Given this overriding philosophy, I will now describe the methodology used to create the latent demand estimates for commercial gravure printing in the United States. Since ICON Group has asked me to apply this methodology to a large number of categories, the rather academic discussion below is general and can be applied to a wide variety of categories and geographic locations, not just commercial gravure printing in the United States.
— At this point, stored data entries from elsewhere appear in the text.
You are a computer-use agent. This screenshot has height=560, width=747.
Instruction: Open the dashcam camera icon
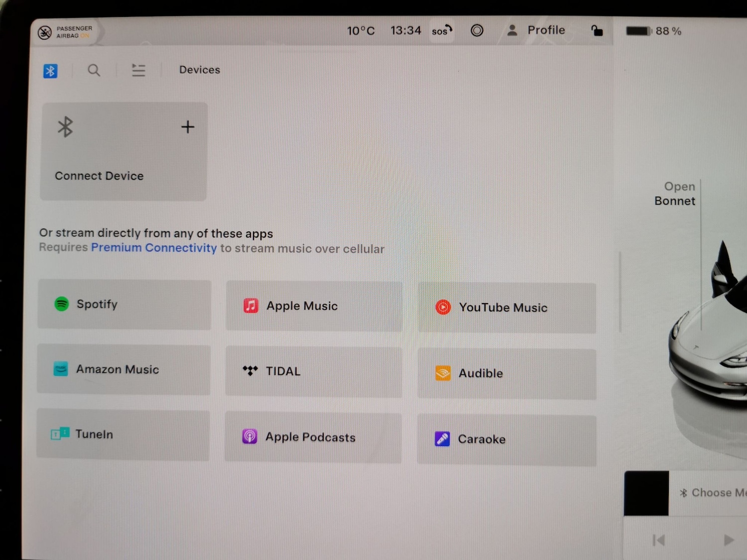click(477, 31)
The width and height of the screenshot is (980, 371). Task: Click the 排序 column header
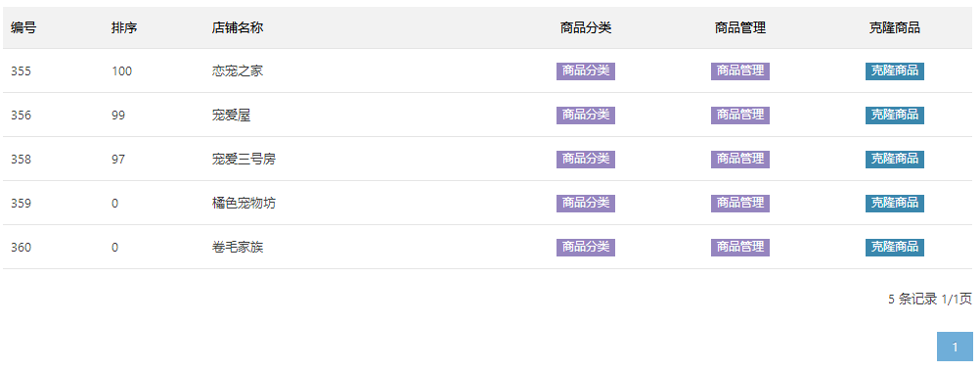pyautogui.click(x=124, y=28)
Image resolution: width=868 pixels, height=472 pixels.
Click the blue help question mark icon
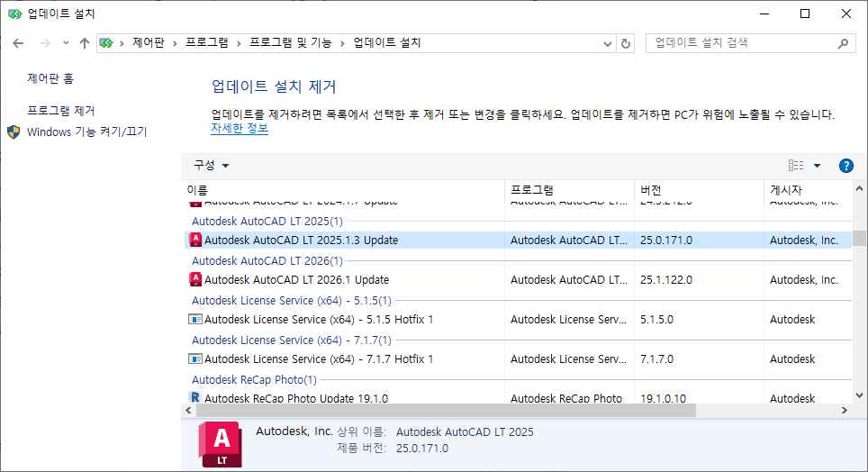845,166
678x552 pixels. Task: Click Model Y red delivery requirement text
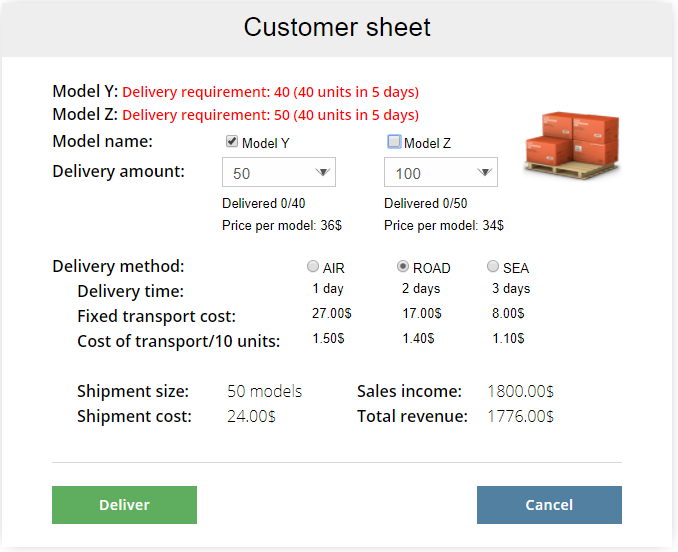click(x=270, y=92)
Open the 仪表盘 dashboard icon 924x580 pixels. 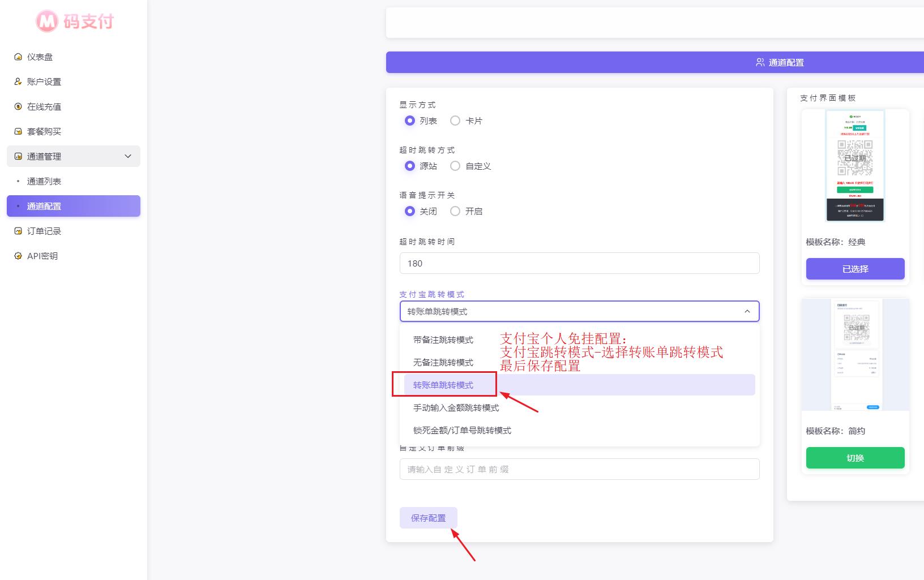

Step 1. Product Definition and Data Collection

Any study of latent demand requires that some standard be established to define “efficiently served”. Having implemented various alternatives and matched these with market outcomes, I have found that the optimal approach is to assume that certain key indicators are more likely to reflect efficiency than others. These indicators are given greater weight than others in the estimation of latent demand compared to others for which no known data are available. Of the many alternatives, I have found the assumption that the highest aggregate income and highest income-per-capita markets reflect the best standards for “efficiency”. High aggregate income alone is not sufficient (i.e. some cities have high aggregate income, but low income per capita and can not assumed to be efficient). Aggregate income can be operationalized in a number of ways, including gross domestic product (for industrial categories), or total disposable income (for household categories; population times average income per capita, or number of households times average household income).
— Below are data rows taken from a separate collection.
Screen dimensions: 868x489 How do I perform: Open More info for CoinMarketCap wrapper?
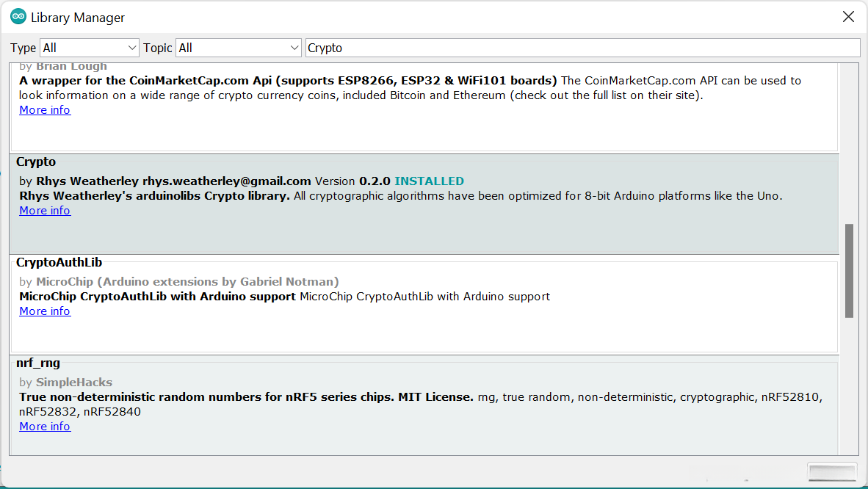click(45, 110)

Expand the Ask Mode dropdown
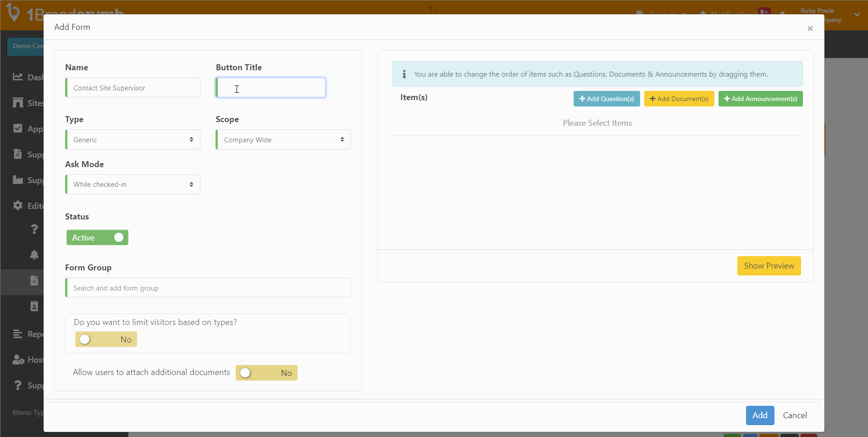133,185
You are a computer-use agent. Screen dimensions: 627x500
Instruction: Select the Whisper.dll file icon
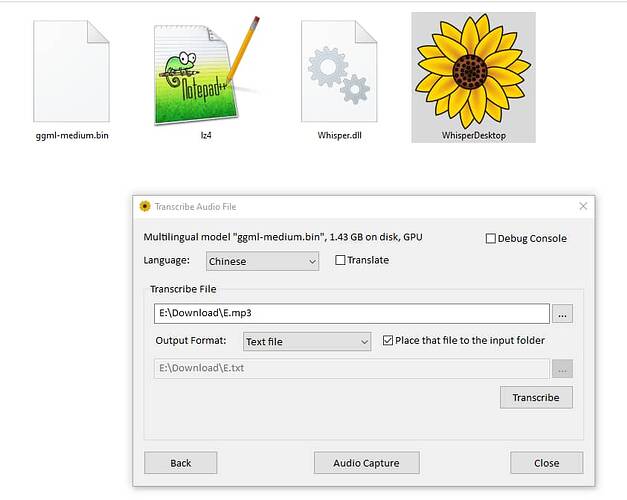pos(339,71)
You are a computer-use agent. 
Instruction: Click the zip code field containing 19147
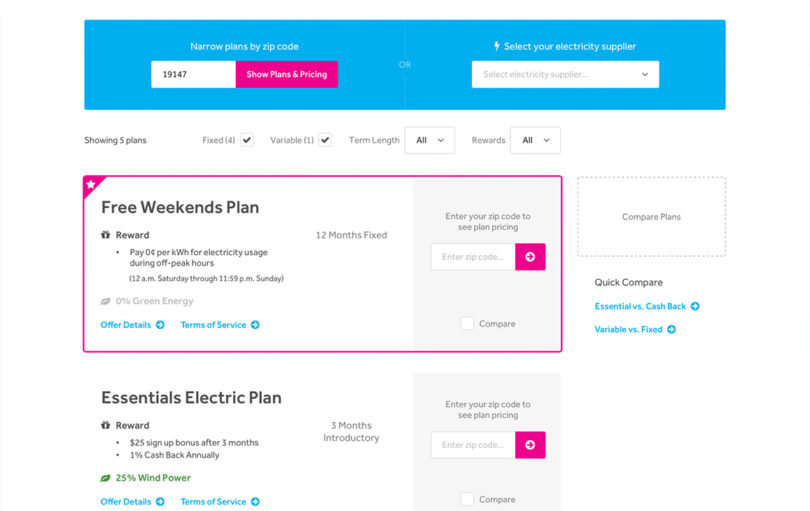coord(193,74)
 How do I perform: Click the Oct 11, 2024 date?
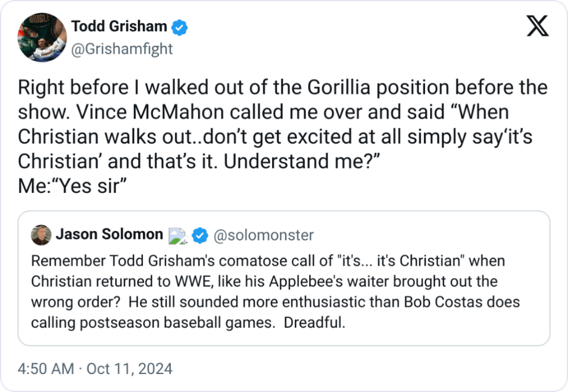coord(129,369)
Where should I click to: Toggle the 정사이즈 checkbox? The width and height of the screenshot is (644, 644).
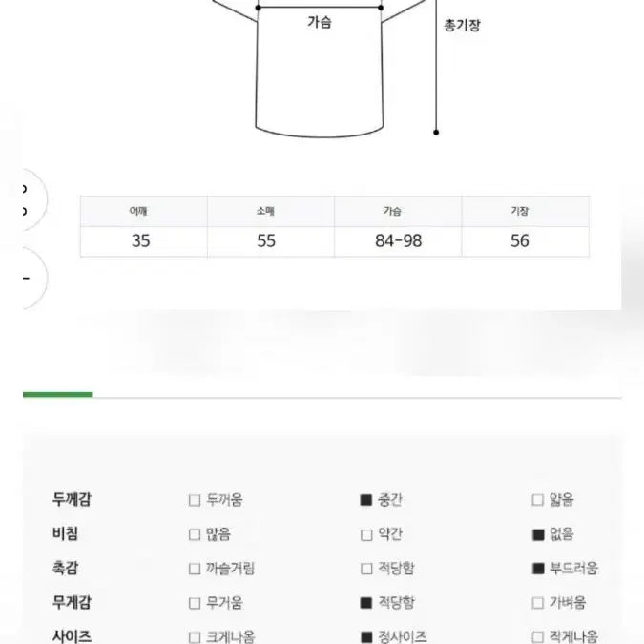pos(365,636)
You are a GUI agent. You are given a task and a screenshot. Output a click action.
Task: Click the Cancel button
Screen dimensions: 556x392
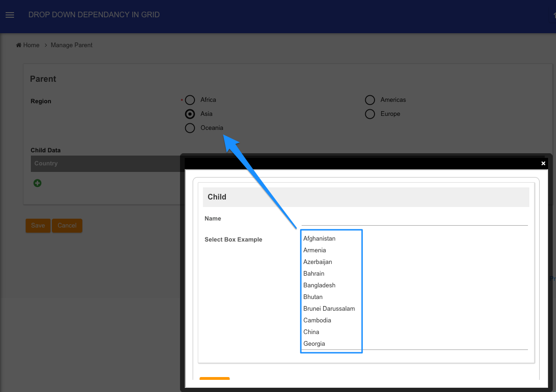coord(67,225)
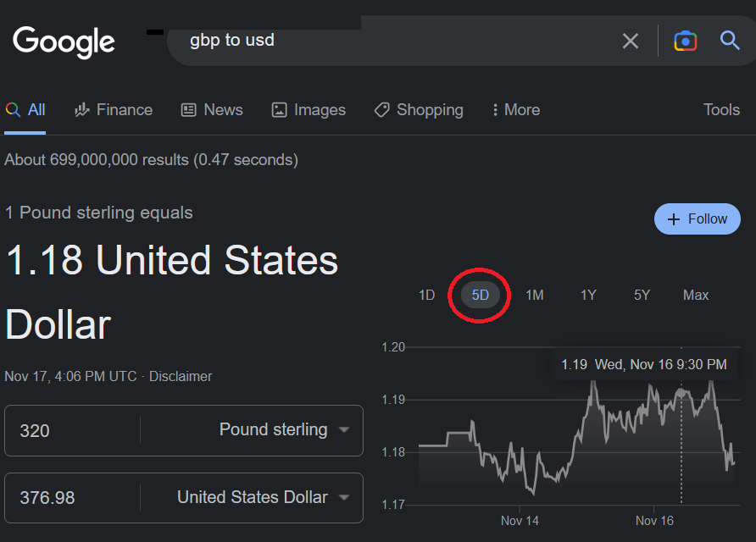The width and height of the screenshot is (756, 542).
Task: Switch chart to 1Y range
Action: tap(588, 296)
Latent demand is therefore estimated using data collected for relatively efficient markets from independent data sources (e.g. Official Chinese Agencies, the World Resources Institute, the Organization for Economic Cooperation and Development, various agencies from the United Nations, industry trade associations, the International Monetary Fund, Euromonitor, Mintel, Thomson Financial Services, the U.S. Industrial Outlook, and the World Bank). Depending on original data sources used, the definition of “commercial gravure printing” is established. In the case of this report, the data were reported at the aggregate level, with no further breakdown or definition. In other words, any potential product or service that might be incorporated within commercial gravure printing falls under this category. Public sources rarely report data at the disaggregated level in order to protect private information from individual firms that might dominate a specific product-market. These sources will therefore aggregate across components of a category and report only the aggregate to the public. While private data are certainly available, this report only relies on public data at the aggregate level without reliance on the summation of various category components. In other words, this report does not aggregate a number of components to arrive at the “whole”. Rather, it starts with the “whole”, and estimates the whole for all states and cities in the United States (without needing to know the specific parts that went into the whole in the first place).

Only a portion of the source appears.